Deskripsi tugas –
Masukkan baris-baris catatan ke dalam sebuah daftar JSON berisi string, satu string untuk setiap baris tanpa baris kosong, mulai dari awal catatan sampai dengan baris yang memuat "pyautogui.click(x=786, y=274)". Jangan sertakan gambar dalam jawaban.

Baris data penunjukan:
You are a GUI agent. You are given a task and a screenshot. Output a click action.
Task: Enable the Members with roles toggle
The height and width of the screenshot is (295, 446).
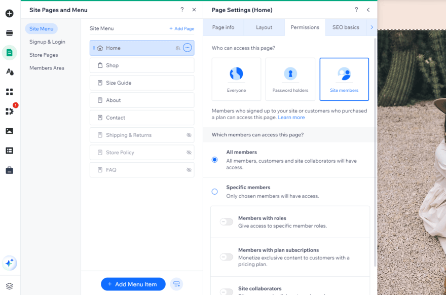(226, 222)
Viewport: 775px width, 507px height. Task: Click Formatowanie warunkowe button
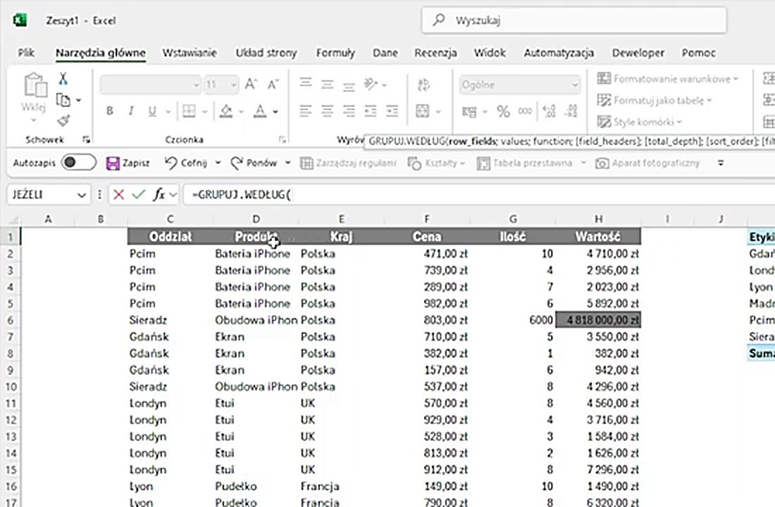click(667, 79)
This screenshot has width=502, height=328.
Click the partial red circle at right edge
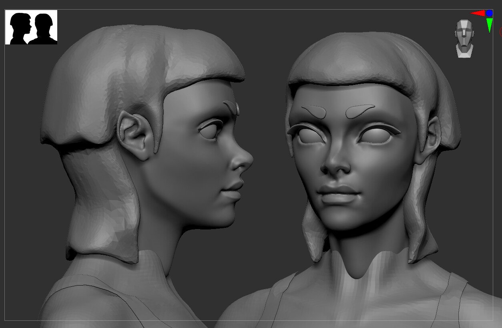click(x=500, y=31)
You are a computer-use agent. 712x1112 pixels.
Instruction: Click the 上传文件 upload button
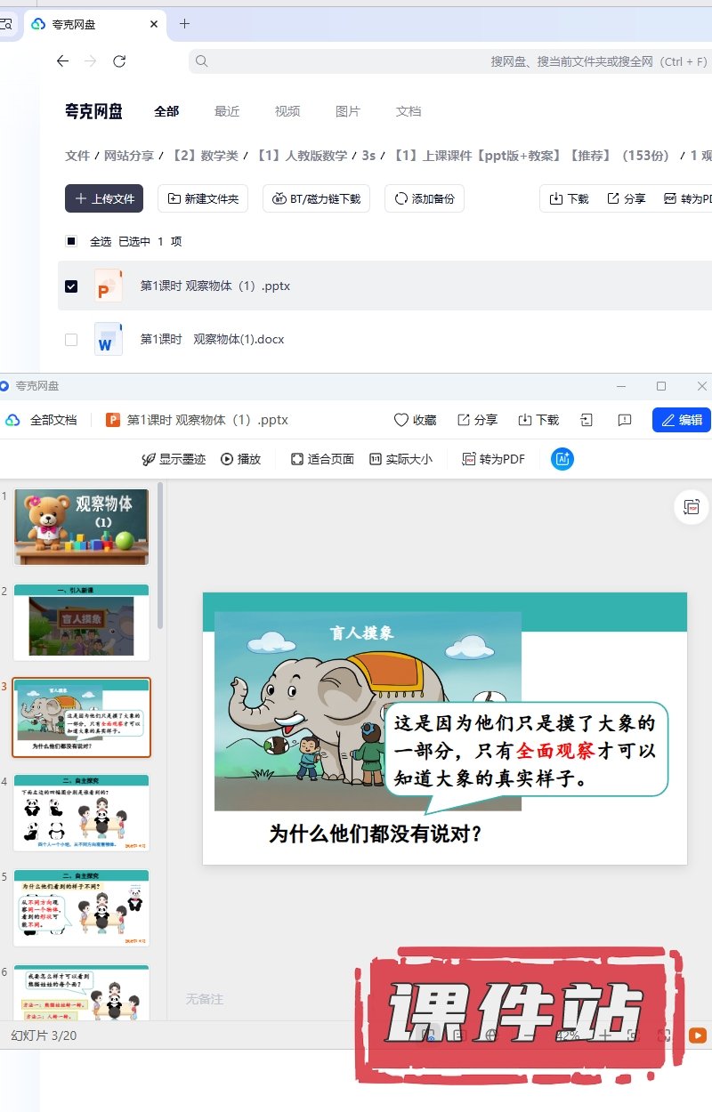point(104,198)
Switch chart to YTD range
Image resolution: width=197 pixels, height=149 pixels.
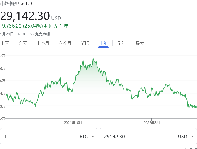click(86, 43)
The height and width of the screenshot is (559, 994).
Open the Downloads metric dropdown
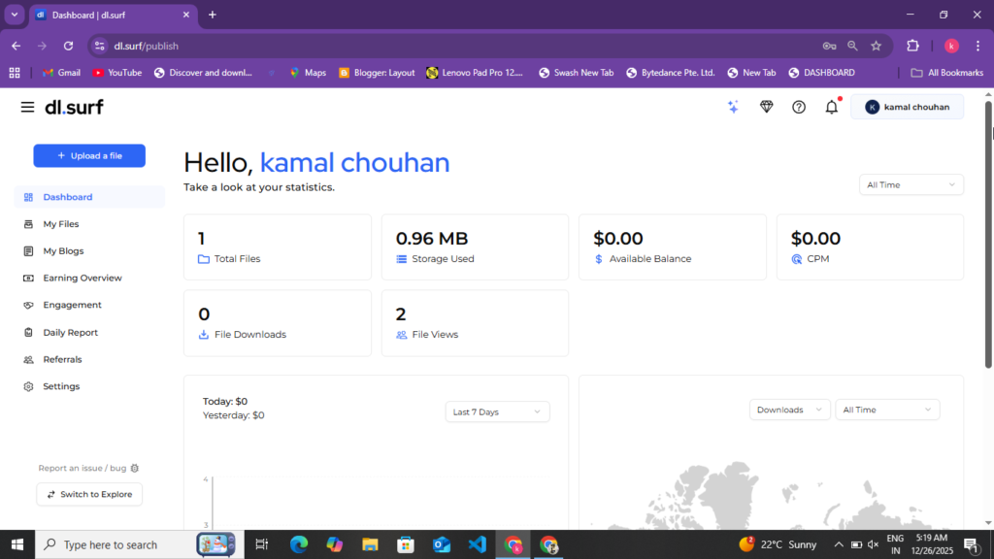[x=789, y=410]
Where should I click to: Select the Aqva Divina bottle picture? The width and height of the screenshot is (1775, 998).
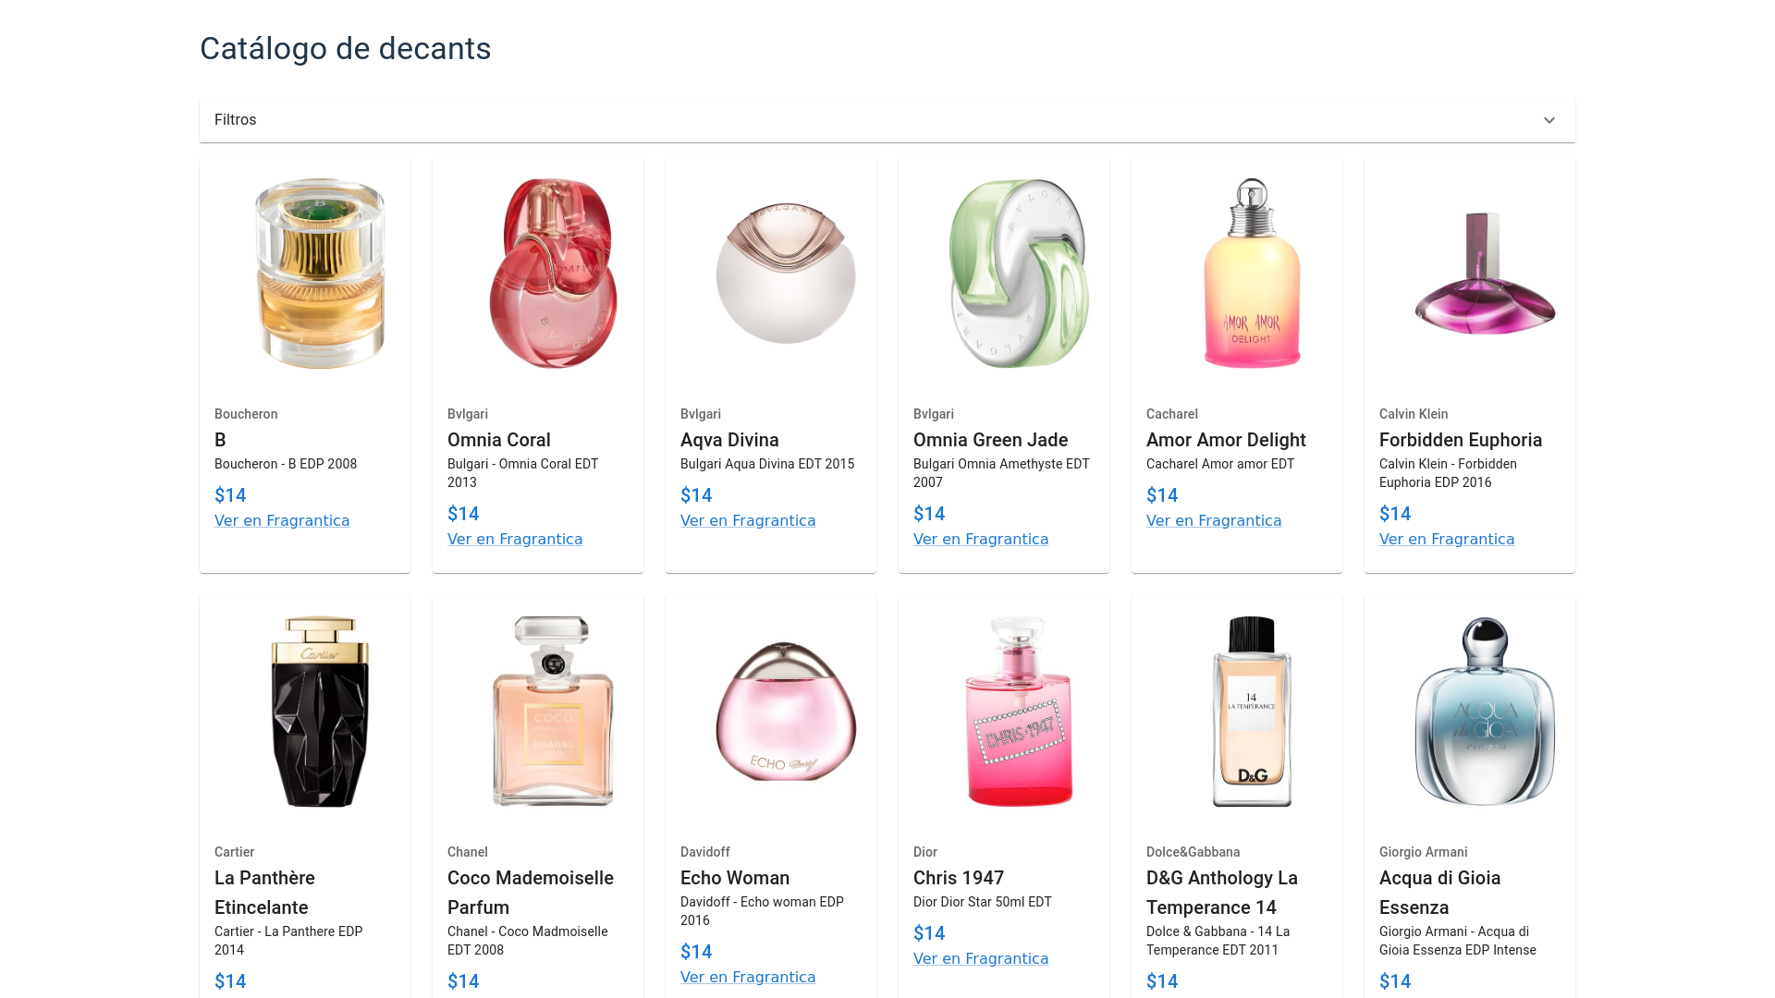pyautogui.click(x=786, y=274)
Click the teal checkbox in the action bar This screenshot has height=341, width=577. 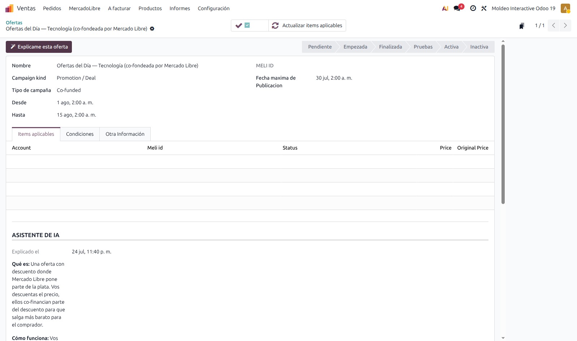[x=247, y=25]
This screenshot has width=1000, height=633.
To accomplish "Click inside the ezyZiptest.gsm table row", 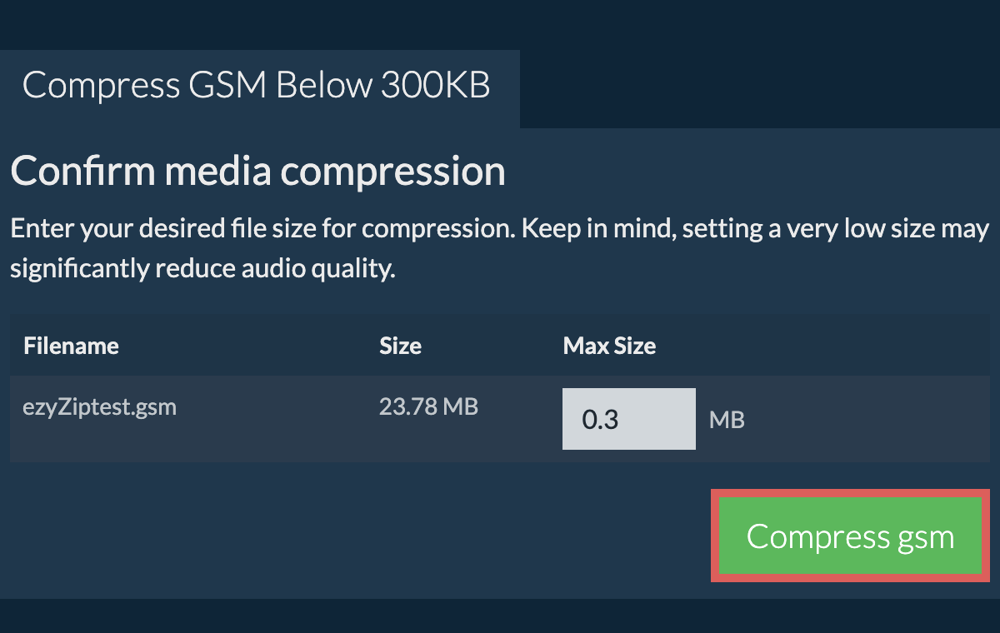I will point(250,418).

Hasil akhir –
[
  "You are a GUI agent. You are given a task and a screenshot. Output a click action.",
  "Task: Enable the Members with roles toggle",
  "The height and width of the screenshot is (295, 446).",
  "(226, 222)",
  "Viewport: 775px width, 507px height. Task: Click Formatowanie warunkowe button",
  "click(667, 79)",
  "This screenshot has width=502, height=328.",
  "Click the partial red circle at right edge",
  "click(x=500, y=31)",
  "You are a computer-use agent. 712x1112 pixels.",
  "Instruction: Click the 上传文件 upload button",
  "point(104,198)",
  "Switch chart to YTD range",
  "Image resolution: width=197 pixels, height=149 pixels.",
  "click(86, 43)",
  "The height and width of the screenshot is (559, 994).",
  "Open the Downloads metric dropdown",
  "[x=789, y=410]",
  "Where should I click to: Select the Aqva Divina bottle picture? The width and height of the screenshot is (1775, 998).",
  "pyautogui.click(x=786, y=274)"
]